■ PROBLEM REQUIREMENTS: In the sculpt-a-day blog posts, please copy everything from "Uglin (Sculpt-a-day 30)" down to "advertisements this way?", swapping "Uglin" for "Grumpkin".

Monday, August 31, 2009

Hipposeal (Sculpt-a-day 31)



Hipposeal, sculpted 8/31/09, polymer clay over foil and wire

It's done! The last sculpt of the month. Later, a wrap up and some comments. It's been a fun project.

_Pride and Joy_ by Garth Ennis

I'm thinking I'm gonna stop reading Garth Ennis books. They're super violent. He's the guy who did Preacher, which was too gory for my taste. This one was more positive than most, really. This graphic novel is about a guy with two kids whose past as a thief catches up with him, in the person of a homicidal mobster. Strong shades of Cape Fear here, but it's new enough to be interesting. The quantity of collateral damage bothered me, but the writing is solid.

Seems like everyone has done a crime graphic novel. I frankly love the genre. I guess it's a natural seque from superhero books to crime books.


Uglin (Sculpt-a-day 30)



Uglin, polymer clay over wire

Later I'll make a list-post of "things I'm not proud of" and this guy will top it.

Floating cloud happy faces

A Brit came up with a machine that makes foam happy faces whose bubbles are filled with helium...so they float. How long before people do advertisements this way?

UPDATED: Apparently the guy featured didn't make the machine. He took an existing machine and added a template? I think? Umm, floating smiley faces hurray?

Sadhead (Sculpt-a-day 29)


Sadhead, polymer clay on a stick

Bobzilla (Sculpt-a-day 28)

■ DATASET CONTENT:
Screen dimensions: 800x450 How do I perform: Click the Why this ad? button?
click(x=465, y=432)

---

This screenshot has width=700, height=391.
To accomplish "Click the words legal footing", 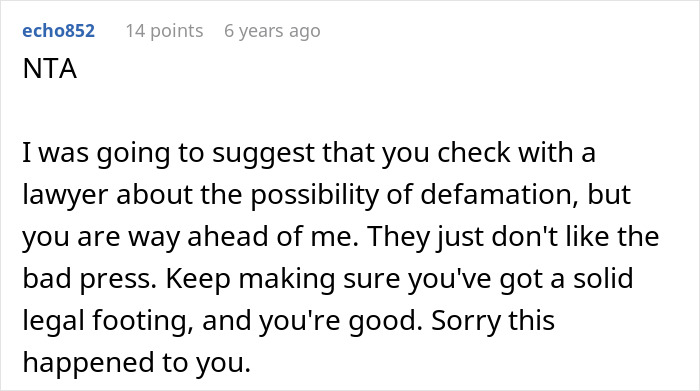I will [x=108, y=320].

■ OUTPUT FOR THIS EXERCISE:
Grumpkin (Sculpt-a-day 30)



Grumpkin, polymer clay over wire

Later I'll make a list-post of "things I'm not proud of" and this guy will top it.

Floating cloud happy faces

A Brit came up with a machine that makes foam happy faces whose bubbles are filled with helium...so they float. How long before people do advertisements this way?